Juanma Bajo Ulloa regresa con un thriller gótico que huele a celuloide quemado y sangre seca. ¿Logra 'El mal' escapar del folclore del terror patrio o se ahoga en su propio simbolismo?

✍️ Por: Bastian Noir
🎬 Director: Juanma Bajo Ulloa
👥 Reparto: Natalia Tena, Belén Fabra, Tony Dalton, Fernando Gil, María Schwinning, Natalia Ruiz
⏱️ Lectura: 10 min
🔥 Fusión Nuclear 8/10
Crítica y fotograma de la película El mal en Claqueta Ácida
Póster y cartel oficial de la película El mal

El celuloide cruje bajo el peso de las sombras alargadas de Juanma Bajo Ulloa, un director que ha hecho de la descomposición no solo un tema recurrent, sino un estilo de vida. 'El mal' llega en 2026 como un suspiro agónico en un panorama cinematográfico español dominado por el terror de mercadillo y las comedias de sobremesa con más relleno que un pavo de Navidad. Bajo Ulloa, ese alquimista vasco que convirtió el body-horror en poesía con 'Alas de mariposa' (1991) y el erotismo gótico en pesadilla con 'La madre muerta' (1993), regresa con un proyecto que huele a quemado: a celuloide derretido, a sangre seca bajo las uñas y a la tinta de una máquina de escribir que ha registrado demasiadas confesiones macabras. Frágil Zinema y RTVE —ese matrimonio improbable entre lo indie y lo institucional— apuestan por un thriller psicológico que promete ahondar en las cloacas de la ambición, el periodismo y la naturaleza del mal. Pero, ¿estamos ante un regreso triunfal o ante el último estertor de un cineasta que se niega a rendirse ante el algoritmo?

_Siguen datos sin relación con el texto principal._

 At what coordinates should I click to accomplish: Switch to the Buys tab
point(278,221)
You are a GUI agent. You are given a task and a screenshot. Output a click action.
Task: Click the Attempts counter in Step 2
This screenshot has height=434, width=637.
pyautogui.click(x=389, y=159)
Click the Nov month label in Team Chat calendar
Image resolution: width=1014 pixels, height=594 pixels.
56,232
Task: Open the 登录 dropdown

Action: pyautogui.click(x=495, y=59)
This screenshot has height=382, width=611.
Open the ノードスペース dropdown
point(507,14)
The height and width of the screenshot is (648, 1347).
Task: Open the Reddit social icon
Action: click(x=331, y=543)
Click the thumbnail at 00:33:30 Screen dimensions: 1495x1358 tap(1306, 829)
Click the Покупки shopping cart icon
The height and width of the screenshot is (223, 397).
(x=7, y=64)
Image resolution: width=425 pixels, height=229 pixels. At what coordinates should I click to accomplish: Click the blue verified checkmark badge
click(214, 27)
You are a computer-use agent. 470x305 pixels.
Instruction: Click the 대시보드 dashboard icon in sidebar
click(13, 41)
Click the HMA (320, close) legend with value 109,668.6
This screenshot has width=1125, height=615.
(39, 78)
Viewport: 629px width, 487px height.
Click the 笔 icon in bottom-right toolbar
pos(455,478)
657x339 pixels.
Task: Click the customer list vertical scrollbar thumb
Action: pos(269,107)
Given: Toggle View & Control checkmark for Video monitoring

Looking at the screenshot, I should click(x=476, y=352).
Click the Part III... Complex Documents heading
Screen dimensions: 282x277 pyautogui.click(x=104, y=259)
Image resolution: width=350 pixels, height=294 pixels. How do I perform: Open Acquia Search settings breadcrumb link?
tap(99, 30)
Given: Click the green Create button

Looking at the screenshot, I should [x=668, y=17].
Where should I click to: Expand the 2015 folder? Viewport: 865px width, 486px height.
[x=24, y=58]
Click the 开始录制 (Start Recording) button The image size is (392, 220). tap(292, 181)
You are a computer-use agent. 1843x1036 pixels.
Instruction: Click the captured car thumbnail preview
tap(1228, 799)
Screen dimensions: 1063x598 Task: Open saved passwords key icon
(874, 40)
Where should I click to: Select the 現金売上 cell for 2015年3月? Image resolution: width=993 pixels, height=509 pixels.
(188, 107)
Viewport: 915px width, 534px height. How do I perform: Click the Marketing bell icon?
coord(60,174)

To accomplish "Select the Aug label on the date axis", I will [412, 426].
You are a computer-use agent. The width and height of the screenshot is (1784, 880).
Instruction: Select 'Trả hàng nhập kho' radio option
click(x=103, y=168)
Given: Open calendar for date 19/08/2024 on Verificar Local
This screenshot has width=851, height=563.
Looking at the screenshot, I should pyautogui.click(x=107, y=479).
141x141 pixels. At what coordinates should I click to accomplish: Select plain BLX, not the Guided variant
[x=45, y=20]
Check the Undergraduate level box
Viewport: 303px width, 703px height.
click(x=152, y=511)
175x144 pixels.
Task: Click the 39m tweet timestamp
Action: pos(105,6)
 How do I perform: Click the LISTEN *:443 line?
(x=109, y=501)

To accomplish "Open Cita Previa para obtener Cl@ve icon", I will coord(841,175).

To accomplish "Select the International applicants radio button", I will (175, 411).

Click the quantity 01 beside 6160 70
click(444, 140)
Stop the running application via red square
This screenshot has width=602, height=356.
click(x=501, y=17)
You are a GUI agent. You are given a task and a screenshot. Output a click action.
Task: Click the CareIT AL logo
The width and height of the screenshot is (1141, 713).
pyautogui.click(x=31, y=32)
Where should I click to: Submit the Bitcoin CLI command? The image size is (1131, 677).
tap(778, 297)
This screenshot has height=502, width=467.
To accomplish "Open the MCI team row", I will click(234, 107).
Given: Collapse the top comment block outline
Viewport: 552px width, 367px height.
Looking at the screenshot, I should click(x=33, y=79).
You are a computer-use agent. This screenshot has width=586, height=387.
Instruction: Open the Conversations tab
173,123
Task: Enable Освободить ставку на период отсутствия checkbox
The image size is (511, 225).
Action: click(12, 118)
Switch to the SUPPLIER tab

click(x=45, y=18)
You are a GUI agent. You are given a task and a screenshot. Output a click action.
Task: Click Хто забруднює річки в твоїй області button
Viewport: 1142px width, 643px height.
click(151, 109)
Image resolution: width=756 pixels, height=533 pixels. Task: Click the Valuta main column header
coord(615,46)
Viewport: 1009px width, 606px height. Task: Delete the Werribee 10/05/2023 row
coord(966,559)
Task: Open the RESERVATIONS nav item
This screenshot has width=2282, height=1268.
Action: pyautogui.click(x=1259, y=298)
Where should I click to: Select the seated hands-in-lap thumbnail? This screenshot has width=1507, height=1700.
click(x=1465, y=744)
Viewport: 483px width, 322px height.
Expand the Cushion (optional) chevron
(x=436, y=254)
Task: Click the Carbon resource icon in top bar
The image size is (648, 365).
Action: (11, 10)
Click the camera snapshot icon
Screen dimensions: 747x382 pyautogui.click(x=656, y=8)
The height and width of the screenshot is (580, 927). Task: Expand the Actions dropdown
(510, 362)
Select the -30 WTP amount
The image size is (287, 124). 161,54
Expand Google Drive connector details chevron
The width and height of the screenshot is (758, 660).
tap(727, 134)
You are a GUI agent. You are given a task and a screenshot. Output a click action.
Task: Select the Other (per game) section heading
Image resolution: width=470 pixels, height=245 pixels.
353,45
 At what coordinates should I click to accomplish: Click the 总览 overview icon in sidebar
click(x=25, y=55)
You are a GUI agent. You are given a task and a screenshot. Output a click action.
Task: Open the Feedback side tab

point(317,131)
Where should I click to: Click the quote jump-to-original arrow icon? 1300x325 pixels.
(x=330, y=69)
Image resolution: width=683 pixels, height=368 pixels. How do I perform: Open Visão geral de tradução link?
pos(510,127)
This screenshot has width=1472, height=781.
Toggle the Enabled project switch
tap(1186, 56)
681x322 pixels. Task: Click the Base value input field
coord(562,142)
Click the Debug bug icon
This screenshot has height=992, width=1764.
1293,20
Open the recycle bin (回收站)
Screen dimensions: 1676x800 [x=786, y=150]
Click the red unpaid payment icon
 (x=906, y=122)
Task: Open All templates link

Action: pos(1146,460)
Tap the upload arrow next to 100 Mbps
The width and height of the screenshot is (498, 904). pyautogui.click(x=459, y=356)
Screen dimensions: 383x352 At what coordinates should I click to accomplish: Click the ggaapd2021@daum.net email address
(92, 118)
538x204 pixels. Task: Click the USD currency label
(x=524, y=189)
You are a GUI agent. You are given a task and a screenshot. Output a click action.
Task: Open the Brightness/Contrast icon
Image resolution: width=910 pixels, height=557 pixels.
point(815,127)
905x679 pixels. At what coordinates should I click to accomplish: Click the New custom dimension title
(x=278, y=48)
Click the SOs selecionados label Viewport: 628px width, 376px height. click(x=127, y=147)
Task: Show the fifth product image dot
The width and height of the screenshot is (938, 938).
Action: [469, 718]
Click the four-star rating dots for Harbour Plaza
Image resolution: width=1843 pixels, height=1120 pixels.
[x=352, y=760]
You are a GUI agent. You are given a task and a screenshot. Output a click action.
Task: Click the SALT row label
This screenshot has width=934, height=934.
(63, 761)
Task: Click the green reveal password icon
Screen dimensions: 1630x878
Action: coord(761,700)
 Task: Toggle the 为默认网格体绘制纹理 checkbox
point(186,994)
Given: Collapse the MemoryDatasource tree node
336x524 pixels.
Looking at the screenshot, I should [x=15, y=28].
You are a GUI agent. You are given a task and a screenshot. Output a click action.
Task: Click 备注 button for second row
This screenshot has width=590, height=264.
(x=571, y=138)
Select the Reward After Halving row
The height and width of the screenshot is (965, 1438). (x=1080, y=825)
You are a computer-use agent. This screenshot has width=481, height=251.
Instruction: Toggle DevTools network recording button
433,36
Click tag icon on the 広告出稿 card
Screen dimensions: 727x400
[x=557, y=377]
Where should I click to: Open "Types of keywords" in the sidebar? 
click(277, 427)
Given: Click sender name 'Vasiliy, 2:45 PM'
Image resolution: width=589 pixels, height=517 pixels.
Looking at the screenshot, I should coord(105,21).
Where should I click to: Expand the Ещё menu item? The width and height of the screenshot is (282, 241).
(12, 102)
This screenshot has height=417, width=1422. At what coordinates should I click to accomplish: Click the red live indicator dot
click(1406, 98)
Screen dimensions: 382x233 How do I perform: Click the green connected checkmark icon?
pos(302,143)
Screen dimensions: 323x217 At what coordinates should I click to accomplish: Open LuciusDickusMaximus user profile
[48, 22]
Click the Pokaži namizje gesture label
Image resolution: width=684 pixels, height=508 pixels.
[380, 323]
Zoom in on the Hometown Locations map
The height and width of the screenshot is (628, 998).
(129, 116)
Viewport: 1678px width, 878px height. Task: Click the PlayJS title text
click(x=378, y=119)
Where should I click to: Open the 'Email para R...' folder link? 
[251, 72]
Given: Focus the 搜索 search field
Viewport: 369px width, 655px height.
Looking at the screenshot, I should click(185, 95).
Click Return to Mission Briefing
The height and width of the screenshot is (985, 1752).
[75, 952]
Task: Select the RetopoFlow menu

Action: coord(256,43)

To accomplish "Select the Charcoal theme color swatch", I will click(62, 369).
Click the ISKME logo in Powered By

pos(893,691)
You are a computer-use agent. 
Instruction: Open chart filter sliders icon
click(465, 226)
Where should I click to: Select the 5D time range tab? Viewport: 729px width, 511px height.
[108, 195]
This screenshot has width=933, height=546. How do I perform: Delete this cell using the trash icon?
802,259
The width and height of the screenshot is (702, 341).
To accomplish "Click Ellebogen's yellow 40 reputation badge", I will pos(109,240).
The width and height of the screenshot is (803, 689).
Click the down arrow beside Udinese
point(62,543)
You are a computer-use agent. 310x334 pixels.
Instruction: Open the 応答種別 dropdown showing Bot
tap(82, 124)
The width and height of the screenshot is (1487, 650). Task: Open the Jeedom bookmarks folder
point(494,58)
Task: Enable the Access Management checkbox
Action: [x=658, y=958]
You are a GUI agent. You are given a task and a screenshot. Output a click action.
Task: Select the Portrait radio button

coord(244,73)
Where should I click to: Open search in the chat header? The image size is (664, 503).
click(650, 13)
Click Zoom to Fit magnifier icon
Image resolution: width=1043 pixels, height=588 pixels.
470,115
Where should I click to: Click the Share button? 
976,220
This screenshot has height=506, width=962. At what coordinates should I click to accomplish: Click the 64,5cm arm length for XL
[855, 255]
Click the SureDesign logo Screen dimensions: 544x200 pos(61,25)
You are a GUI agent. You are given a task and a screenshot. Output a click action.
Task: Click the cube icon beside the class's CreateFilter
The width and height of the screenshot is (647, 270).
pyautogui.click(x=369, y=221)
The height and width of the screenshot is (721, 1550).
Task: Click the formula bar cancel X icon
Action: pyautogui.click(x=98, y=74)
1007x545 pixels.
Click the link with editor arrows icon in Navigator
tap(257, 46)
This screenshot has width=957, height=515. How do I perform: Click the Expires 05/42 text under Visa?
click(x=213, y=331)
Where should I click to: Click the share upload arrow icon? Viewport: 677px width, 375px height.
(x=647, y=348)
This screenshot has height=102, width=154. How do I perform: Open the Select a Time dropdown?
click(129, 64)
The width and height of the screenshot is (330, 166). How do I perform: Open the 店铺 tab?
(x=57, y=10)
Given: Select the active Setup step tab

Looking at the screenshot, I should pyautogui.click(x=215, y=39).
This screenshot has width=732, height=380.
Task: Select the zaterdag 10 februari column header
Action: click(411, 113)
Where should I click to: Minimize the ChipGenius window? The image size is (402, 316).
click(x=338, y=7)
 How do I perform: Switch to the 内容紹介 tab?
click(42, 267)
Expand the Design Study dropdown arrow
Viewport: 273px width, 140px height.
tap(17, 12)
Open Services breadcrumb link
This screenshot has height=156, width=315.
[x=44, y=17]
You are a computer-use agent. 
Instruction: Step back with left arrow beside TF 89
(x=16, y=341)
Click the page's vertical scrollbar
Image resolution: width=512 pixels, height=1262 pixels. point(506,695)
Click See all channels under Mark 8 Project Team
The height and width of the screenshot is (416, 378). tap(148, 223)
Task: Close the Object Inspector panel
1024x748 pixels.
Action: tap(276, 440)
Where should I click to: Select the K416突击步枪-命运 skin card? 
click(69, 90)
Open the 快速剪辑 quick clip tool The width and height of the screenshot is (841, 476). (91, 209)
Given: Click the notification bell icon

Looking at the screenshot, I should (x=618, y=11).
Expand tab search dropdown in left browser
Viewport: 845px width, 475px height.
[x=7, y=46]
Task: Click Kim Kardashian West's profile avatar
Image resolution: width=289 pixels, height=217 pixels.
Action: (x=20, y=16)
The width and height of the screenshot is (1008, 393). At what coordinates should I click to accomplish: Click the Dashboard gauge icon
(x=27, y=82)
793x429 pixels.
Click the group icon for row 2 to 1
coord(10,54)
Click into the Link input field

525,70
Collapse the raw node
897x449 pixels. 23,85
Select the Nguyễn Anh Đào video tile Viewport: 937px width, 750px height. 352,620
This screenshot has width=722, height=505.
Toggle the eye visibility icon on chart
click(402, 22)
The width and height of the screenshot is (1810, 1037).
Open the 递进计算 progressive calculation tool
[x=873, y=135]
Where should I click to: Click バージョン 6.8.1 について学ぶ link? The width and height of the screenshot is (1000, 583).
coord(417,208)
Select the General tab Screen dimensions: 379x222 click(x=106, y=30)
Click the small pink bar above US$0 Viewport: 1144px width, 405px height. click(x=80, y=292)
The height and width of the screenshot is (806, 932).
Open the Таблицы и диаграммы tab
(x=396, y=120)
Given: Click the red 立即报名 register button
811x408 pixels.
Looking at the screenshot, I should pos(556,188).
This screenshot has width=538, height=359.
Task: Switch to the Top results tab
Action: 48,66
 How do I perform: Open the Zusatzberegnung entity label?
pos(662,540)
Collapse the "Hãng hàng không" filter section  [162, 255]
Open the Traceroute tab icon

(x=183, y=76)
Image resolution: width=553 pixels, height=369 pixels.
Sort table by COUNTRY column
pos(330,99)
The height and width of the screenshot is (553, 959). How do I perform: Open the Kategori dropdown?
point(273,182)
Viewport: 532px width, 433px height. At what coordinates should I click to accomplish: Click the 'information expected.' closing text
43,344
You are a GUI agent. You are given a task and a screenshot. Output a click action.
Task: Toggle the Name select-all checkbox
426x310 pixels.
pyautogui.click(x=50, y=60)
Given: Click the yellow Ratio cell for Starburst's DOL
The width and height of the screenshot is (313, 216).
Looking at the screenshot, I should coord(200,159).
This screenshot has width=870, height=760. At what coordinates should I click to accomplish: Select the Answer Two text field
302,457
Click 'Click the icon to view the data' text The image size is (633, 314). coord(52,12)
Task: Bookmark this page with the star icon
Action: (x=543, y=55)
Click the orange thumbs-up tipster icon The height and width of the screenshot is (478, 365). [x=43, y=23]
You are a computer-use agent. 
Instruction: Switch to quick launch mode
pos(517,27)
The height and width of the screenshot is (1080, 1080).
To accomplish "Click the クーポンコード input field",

El contexto no podría ser más irónico: 'El mal' se gesta en una España donde el cine de género ha sido reducido a menudo a un producto de consumo rápido, donde el terror se mide en jumpscares por minuto y donde la palabra 'gótico' suele ir acompañada de un emoji de calavera en un cartel diseñado por un becario de marketing. Bajo Ulloa, sin embargo, sigue fiel a su credo: el horror no es un susto, es una textura. Es el tacto viscoso de la carne podrida, el olor a humedad de una iglesia donde alguien ha estado llorando durante décadas, el sonido de una pluma rasgando el papel como si fuera piel. Su cine es analógico en la era digital, una resistencia casi quijotesca contra la limpieza aséptica de los efectos visuales modernos. Diego Trenas, su director de fotografía, lo sabe bien: la luz en las películas de Bajo Ulloa no ilumina, mancha. Como si cada fotograma estuviera bañado en una mezcla de sudor, lágrimas y algo más espeso, más oscuro.

La premisa de 'El mal' es tan vieja como el periodismo sensacionalista y tan fresca como el cadáver de un recién asesinado: Elvira Nous, una ambiciosa periodista y escritora en horas bajas, recibe la propuesta que podría cambiar su vida. Martín, una misteriosa y perturbadora mujer que afirma poseer el talento de ser la mayor asesina de la Historia, le ofrece material exclusivo para escribir su biografía definitiva. A su lado, Thomas Luhr, su editor enamorado, se convierte en el tercer vértice de este triángulo macabro donde la ética, el amor y la ambición se desangran lentamente. La sinopsis oficial habla de 'horror en estado puro', pero en las películas de Bajo Ulloa el horror nunca es puro: está contaminado de humanidad, de dudas y de ambición. Es el tipo de terror que se pega a la piel como una segunda capa de epidermis, que no se lava ni con lejía.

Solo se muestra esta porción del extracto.